**WRITTEN PROBLEM:** Rewrite the rows from the start of the records through the line containing "(x=76, y=78)", inclusive, changing "title bar" to "toolbar" and keeping everything else the same. Leave the pictures out of your answer.

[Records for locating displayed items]
'''
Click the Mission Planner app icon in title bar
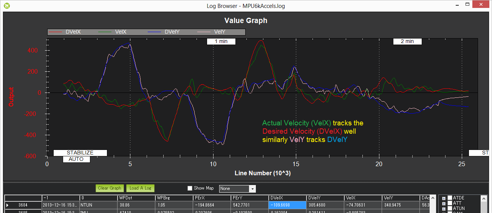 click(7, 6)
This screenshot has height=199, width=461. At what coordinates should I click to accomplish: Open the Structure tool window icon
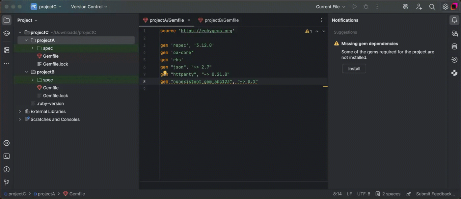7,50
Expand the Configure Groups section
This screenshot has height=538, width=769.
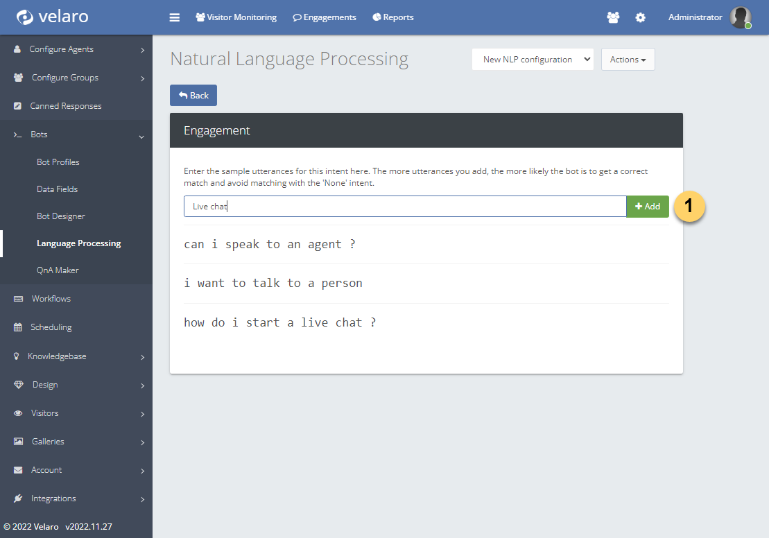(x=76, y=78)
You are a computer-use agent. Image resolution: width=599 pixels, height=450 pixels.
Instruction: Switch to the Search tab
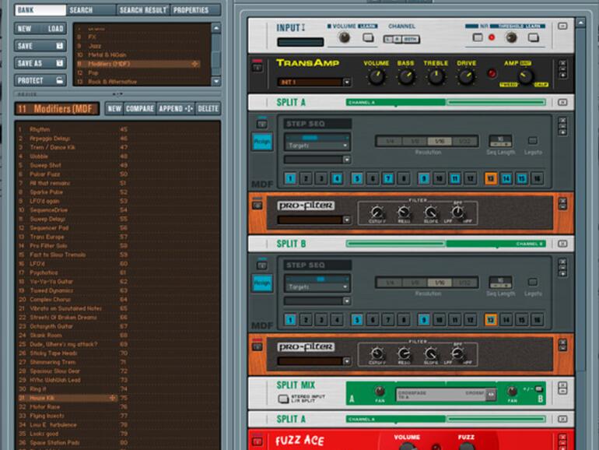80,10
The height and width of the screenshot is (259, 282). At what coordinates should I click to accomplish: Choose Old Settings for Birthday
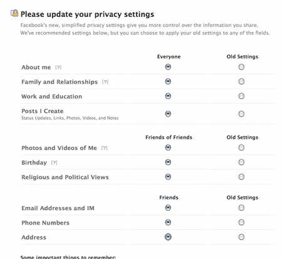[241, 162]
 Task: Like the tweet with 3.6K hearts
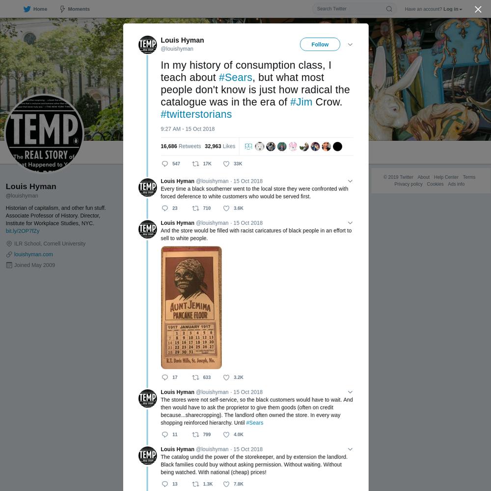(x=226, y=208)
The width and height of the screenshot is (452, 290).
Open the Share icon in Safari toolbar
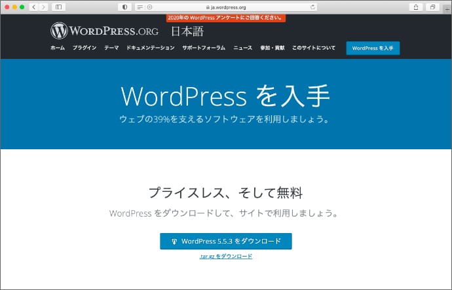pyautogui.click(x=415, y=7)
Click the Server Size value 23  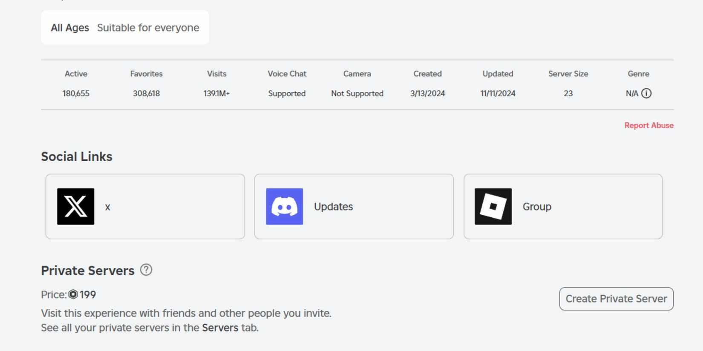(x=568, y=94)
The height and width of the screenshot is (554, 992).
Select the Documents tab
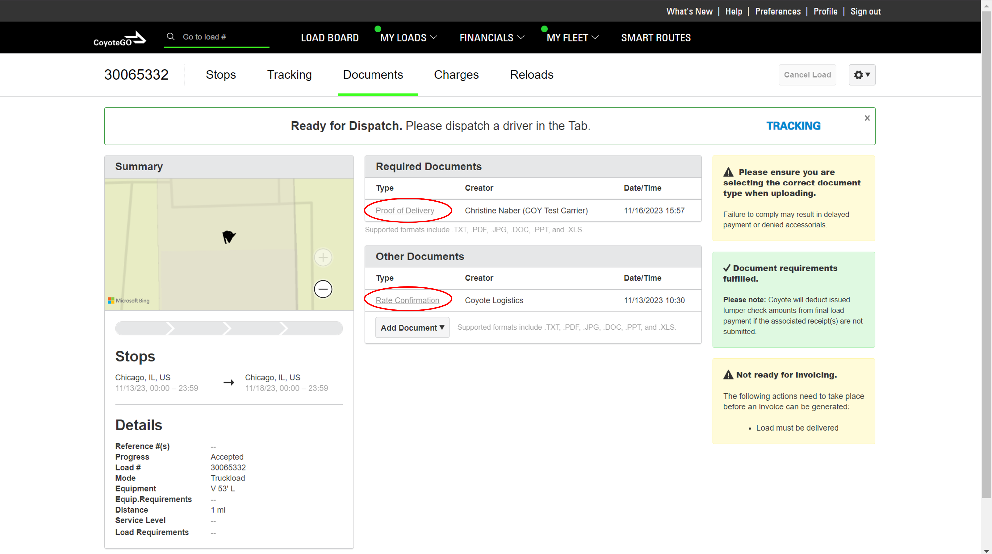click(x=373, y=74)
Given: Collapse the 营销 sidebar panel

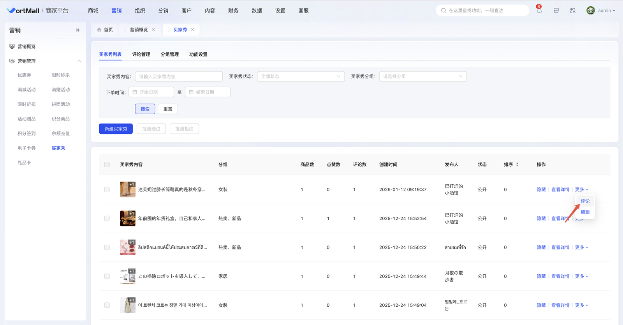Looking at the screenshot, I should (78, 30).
'''
**TASK OUTPUT:**
Click the Mission Planner app icon in toolbar
 click(7, 6)
This screenshot has height=199, width=461. At what coordinates should I click to accomplish: Open the Structure tool window icon
7,50
Expand the Configure Groups section
This screenshot has height=538, width=769.
(x=76, y=78)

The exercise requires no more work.